Smart fraud detection needs a fresh data approach

In a guest blogpost, Emil Eifrem of Neo Technology says graph databases detect sophisticated scams and fraud rings in real time

Before PayPal came along, online commerce was fraught with security problems. But how did PayPal and its like solve the problem?

By being able to mount a real-time view of its entire payment network, due to a new way of visualising data and complex networks of connections between users. More precisely, it did this by using the emerging alternative to SQL database technology, graph technology. Years later, it’s time to take graphs on a step, and embed them into fraud detection systems.

Unlike most other ways of looking at data, graph databases are designed to exploit relationships in data, which means they can uncover patterns difficult to detect using traditional representations such as tables. And although developed in-house by the big social web giants (Google, for instance, using graphs, exploited the connections in Web documents to rank search results, namely the ‘Google algorithm’) now these technologies that it took many engineers-hours to construct are available to the wider market. Forrester says over a quarter of enterprises will be using such databases by 2017for instance, while Gartner believes that over 70% of leading companies will be piloting a graph database by 2018.

As a result, an increasing number of enterprises, from banks to ecommerce firms, are using graphs to solve a variety of complicated data problems in real time, including the speedy detection of fraudulent activity.

 Varieties of online hoodwinking

There are various types of fraud – first-party, insurance, and e-commerce fraud, etc. But what they all have in common are layers of deceit. Traditional technologies, while still suitable for certain types of prevention, are simply not designed to detect these layers, which are only really visible by spotting patterns in data and relationships. Graph databases, in contrast, through connected analysis, provide a unique ability to uncover a variety of important fraud patterns, and in real time.

First party fraud is a good example of how graph technology can make a difference, as the complexity of the relationships is what makes these schemes so damaging. Banks lose tens of billions of pounds annually from this form of deception; experts suggest as much as 20% of unsecured bad debt at leading US and European banks is due to this form of opportunistic crime.

However it’s the network of relationships powering this that makes the fraud ring vulnerable to graph-based methods of detection. First-party fraud involves the fraudsters opening bank accounts, taking out loans, credits cards and overdrafts. They initially behave like legitimate customers until the moment they clean out all their accounts and disappear. Collections processes kick in but these account thieves are long gone, repeating the process elsewhere.

A fraud ring like this usually involves two or more people sharing a subset of legitimate contact information to create a series of false identities. In the case of two individuals, sharing only a phone number and address (two pieces of data), they can create four false identities with fake names, each with four to five accounts – a total of 18 accounts. Assuming an average of £4,000 in credit exposure per account, the bank’s loss could be £72,000, perhaps more. The potential loss in a ten-person fraud is no less than £1.5m, assuming 100 false identities and three financial instruments per identity with a £5,000 credit limit, and so on.

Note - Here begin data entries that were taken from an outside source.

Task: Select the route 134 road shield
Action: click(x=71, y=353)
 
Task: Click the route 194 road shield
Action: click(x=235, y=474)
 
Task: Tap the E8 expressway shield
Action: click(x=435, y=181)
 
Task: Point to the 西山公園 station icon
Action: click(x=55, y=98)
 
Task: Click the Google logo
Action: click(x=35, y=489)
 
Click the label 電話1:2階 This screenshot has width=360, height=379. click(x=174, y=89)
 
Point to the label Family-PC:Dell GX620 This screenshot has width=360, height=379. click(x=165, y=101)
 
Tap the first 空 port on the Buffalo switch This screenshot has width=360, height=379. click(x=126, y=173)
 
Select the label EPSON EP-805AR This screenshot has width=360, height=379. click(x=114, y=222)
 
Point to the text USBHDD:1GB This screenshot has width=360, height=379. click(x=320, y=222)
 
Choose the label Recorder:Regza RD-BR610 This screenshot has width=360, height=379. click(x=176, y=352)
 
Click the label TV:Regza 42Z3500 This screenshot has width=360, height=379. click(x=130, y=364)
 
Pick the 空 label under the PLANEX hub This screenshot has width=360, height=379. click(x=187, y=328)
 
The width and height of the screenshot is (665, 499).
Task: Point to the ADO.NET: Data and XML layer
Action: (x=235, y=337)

To meet the challenge, Gartner has proposed a layered model for fraud prevention that starts with simple discrete methods but which progresses to more elaborate types of analysis, specifically, Entity Link Analysis that leverages connected data. This is another way of saying, look at the relationship patterns – which by definition, is a form of analysis graph databases excel at.

Discrete data is hard to work with

Banks’ standard instruments for dealing with fraud, such as a monitoring for deviation from normal purchasing patterns, is all about discrete data, rather than looking at the bigger network of relationships. Discrete data picks up sole fraudsters, well enough. But it can’t as easily detect the shared characteristics that typify fraud rings (collectives working often cross-border, even cross-continent). What’s more, such methods tend to issue false positives, which harm customer relationships.

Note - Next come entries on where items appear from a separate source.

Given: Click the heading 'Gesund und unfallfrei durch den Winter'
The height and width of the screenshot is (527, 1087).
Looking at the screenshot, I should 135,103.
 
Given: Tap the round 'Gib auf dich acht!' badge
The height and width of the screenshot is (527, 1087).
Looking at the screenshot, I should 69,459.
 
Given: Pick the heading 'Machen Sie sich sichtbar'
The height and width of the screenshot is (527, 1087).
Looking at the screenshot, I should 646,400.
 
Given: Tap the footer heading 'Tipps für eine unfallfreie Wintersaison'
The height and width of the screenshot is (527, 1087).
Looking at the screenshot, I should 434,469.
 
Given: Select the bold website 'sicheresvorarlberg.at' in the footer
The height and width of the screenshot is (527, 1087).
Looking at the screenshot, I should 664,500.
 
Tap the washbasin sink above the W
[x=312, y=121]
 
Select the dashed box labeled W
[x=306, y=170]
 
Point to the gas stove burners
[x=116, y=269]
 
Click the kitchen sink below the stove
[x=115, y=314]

The problem bedevils traditional relational database approaches, because as they can only really model data as a set of tables and columns, carrying out complex joins and self-joins when the dataset becomes more inter-related is just messy and painful. Such queries are technically tricky to construct and expensive to run, and making them work in synchronous time is problematic, with performance faltering as the total data set size increases.

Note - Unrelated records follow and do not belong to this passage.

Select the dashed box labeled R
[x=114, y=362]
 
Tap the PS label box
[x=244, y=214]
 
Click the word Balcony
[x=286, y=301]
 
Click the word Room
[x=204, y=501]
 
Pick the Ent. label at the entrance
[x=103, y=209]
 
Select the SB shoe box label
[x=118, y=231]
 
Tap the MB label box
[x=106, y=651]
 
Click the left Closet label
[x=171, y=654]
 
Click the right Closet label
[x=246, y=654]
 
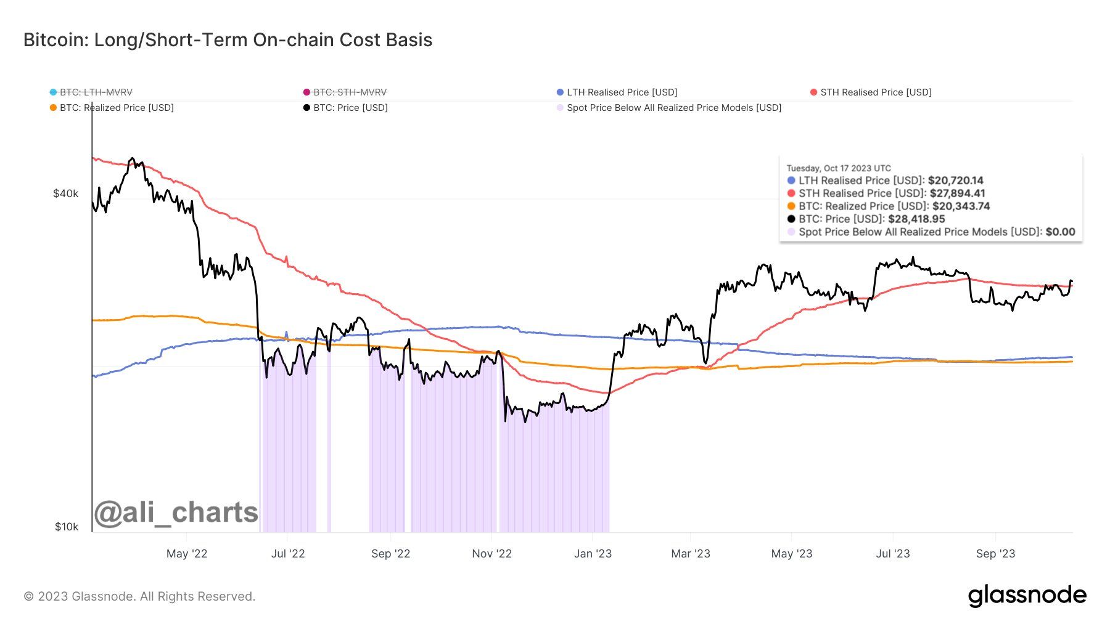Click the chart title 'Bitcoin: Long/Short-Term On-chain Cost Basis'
[x=228, y=40]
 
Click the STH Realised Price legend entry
[x=871, y=92]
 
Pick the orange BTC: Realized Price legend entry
[x=112, y=108]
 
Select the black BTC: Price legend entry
[x=345, y=108]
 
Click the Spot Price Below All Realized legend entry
[x=668, y=108]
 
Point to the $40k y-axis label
[x=65, y=193]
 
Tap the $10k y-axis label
[x=66, y=527]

Graphs are your stepping stone to ‘in-flight’ fraud blocking

Graph databases, by contrast, have none of these issues. Used with modern data query languages like Cypher, they offer a simple semantic for detecting fraud rings and navigating the data connections in-memory and in real time. That makes spotting the connections between fraudsters and their activities far more straightforward, potentially before anything untoward taking place. And as business processes become faster and increasingly more automated the window we have to detect fraud is shrinking too.

That makes the need for real-time, in-flight fraud blockage all the more important. Graph databases provide a unique ability to uncover a variety of important fraud patterns, in real time, and are a major step in the right direction to do just that. The verdict has to be, take a leaf out of the social web giants’ book and look at this great data infrastructure alternative to working better with complex data.